There was an obsession with aliens that developed in 1950s American due in large part to rapid advances in aviation during World War II, with jet planes flying higher and faster than ever before. All over, pilot’s reports of strange sights and occurrences led to close scrutiny of the skies by many people who also suddenly began noticing things that they hadn’t before. This influenced quite a few new releases of science-fiction films in the 1950s which in turn inspired quite a few Twilight Zone episodes that dealt with invasions from and voyages to outer space. Some of these Twilight Zone episodes even made use of leftover props from movies.

“The Monsters Are Due on Maple Street” shows how destructive mob mentality can be. In this episode, all hell breaks lose in the form of a riot in, Maple Street, which was initially a typical 1950s suburban neighborhood when the residents suspect that someone among them are aliens. In the end, we find that a lot of what’s causing the paranoia and panic is manipulation from two aliens who are watching over the people in the neighborhood. The aliens have discovered that they can destroy inhabitants of Earth, one “Maple Street” at a time, by letting them destroy themselves. There were indeed no aliens among them.

Most of the alien episodes weren’t as serious as that one, however. They often took a parodic approach to this theme like in “Mr. Dingle the Strong” for example. In it, invaders from Mars use a pathetic salesman for a silly experiment in which they give him super human strength and observing the effects it has on his personality and life in general. After he eventually makes a full of himself, the Martians lose interest and move on, while a couple of Venusians use him in their experiment in which they give him super human intelligence.

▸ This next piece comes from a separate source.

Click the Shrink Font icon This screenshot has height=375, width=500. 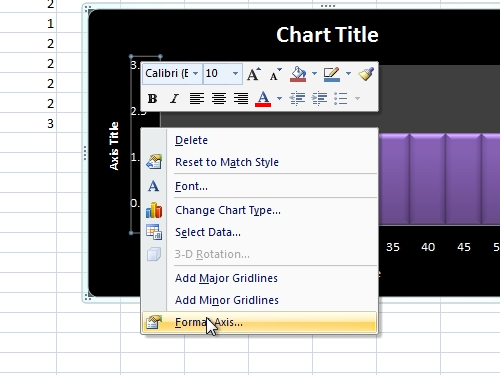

Other Martian and Venusian invaders show up in “Will the Real Martian Please Stand Up” hiding themselves among a group of travelers, then after all of the other travelers are killed, they reveal themselves to each other in a diner and discuss which of their invasions will be successful in taking over Earth.

The Twilight Zone’s willingness to approach this with a sense of humor suggested that the series was moving into postmodern skepticism concerning the paranoia of the previous decade.

I will have more episodes to talk about very soon.